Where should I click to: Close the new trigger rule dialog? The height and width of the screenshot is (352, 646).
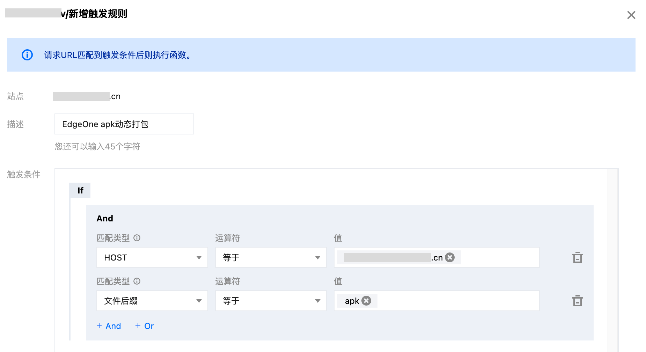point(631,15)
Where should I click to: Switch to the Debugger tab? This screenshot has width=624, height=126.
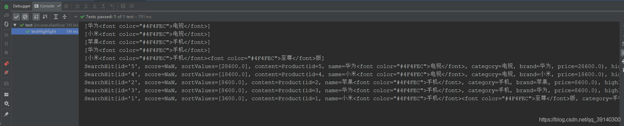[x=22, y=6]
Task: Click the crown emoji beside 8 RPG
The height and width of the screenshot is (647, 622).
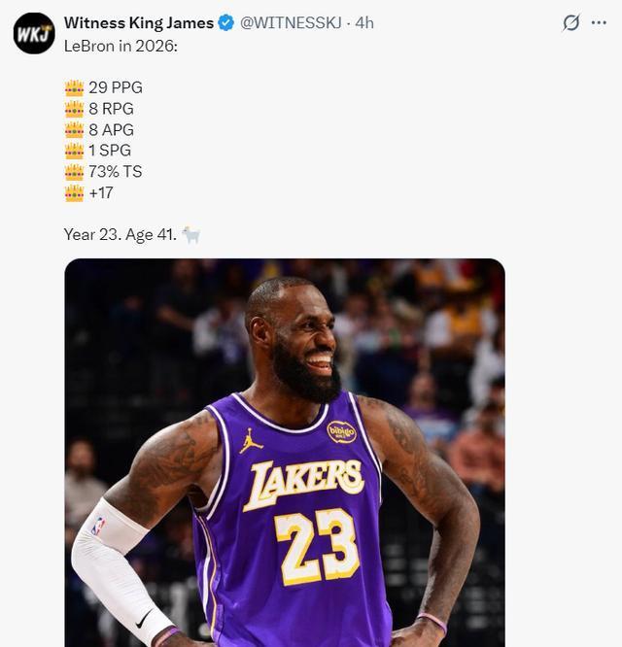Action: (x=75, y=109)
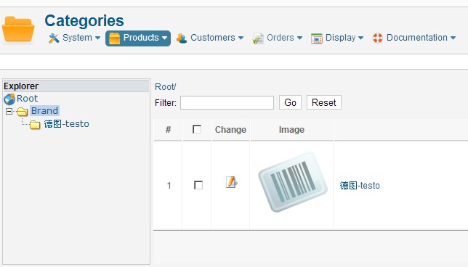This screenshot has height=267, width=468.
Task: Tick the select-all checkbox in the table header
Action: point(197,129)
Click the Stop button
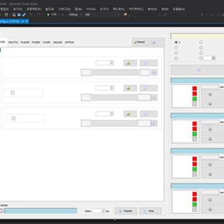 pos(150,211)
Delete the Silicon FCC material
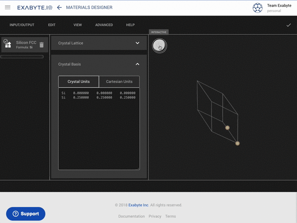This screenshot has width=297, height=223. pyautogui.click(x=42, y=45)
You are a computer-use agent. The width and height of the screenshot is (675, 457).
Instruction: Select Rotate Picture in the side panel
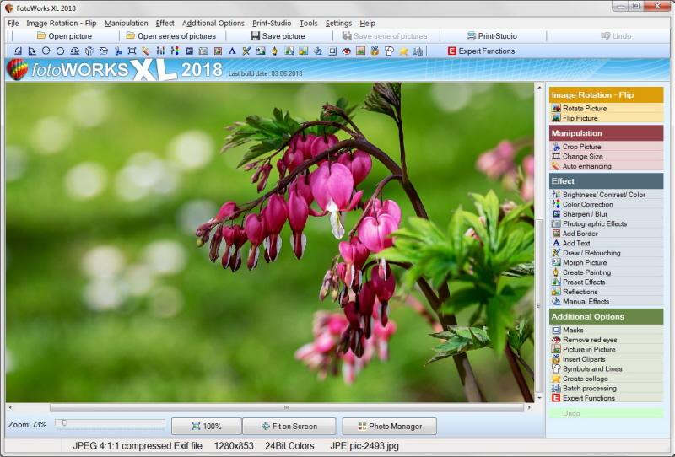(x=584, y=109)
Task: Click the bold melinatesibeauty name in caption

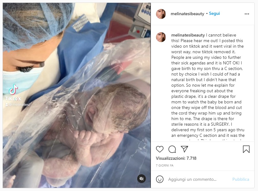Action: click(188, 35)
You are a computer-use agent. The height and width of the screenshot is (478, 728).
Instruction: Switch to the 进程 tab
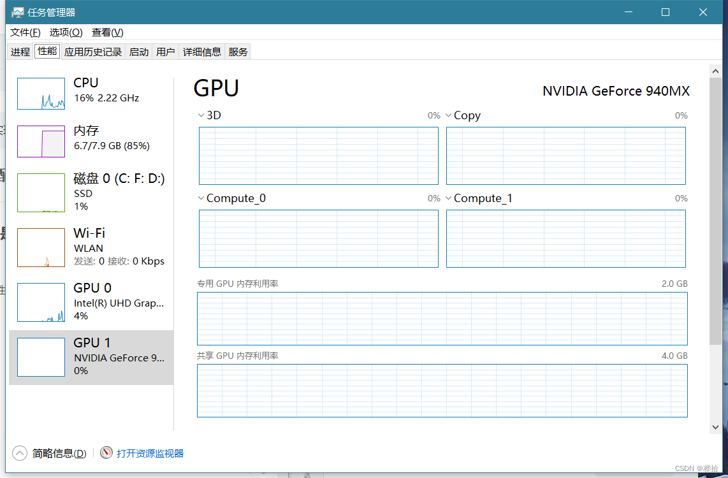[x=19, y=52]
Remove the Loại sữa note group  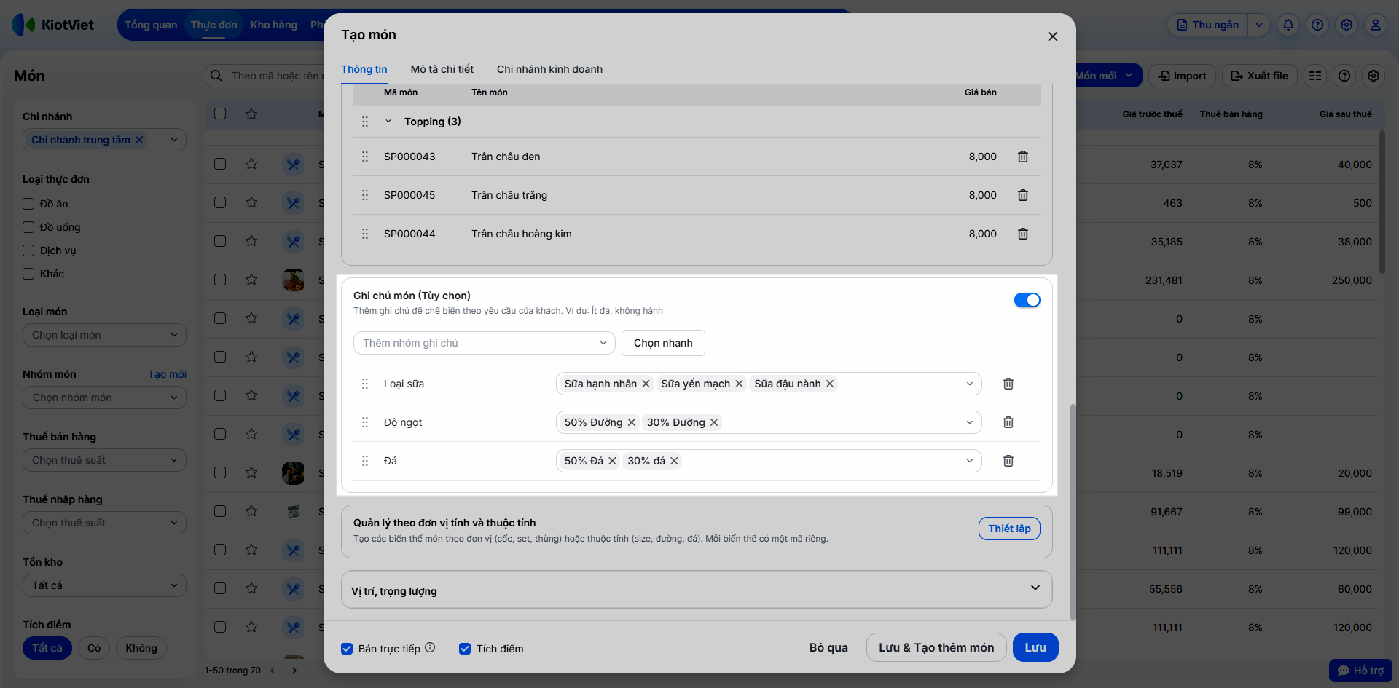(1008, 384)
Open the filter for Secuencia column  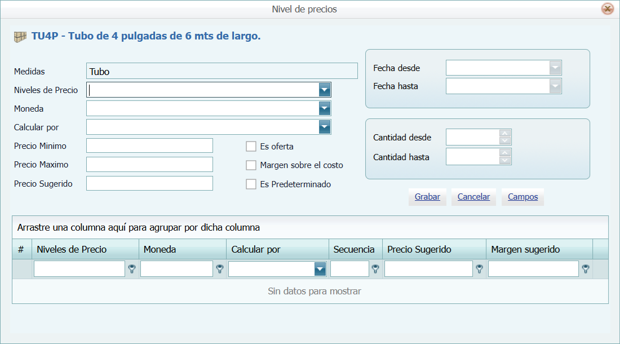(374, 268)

────

**Exercise description**
Output the records character for character, starting at their first line and ending at the line that contains "Action: click(188, 35)", with both of those lines included. Leave the pictures out of your output.

**Correct answer**
Where should I click to: Close the new trigger rule dialog? The height and width of the screenshot is (352, 646).
point(631,15)
Where should I click to: Switch to the Debugger tab? This screenshot has width=624, height=126.
[x=22, y=6]
Task: Click the crown emoji beside 8 RPG
The height and width of the screenshot is (647, 622).
Action: (x=75, y=109)
This screenshot has height=267, width=468.
Task: Tick the select-all checkbox in the table header
Action: point(197,129)
Click the Stop button
 pos(150,211)
Delete the Silicon FCC material
This screenshot has width=297, height=223. pyautogui.click(x=42, y=45)
You are a computer-use agent. The width and height of the screenshot is (675, 457).
Instruction: Select Rotate Picture in the side panel
(x=584, y=109)
Task: Click the bold melinatesibeauty name in caption

Action: click(188, 35)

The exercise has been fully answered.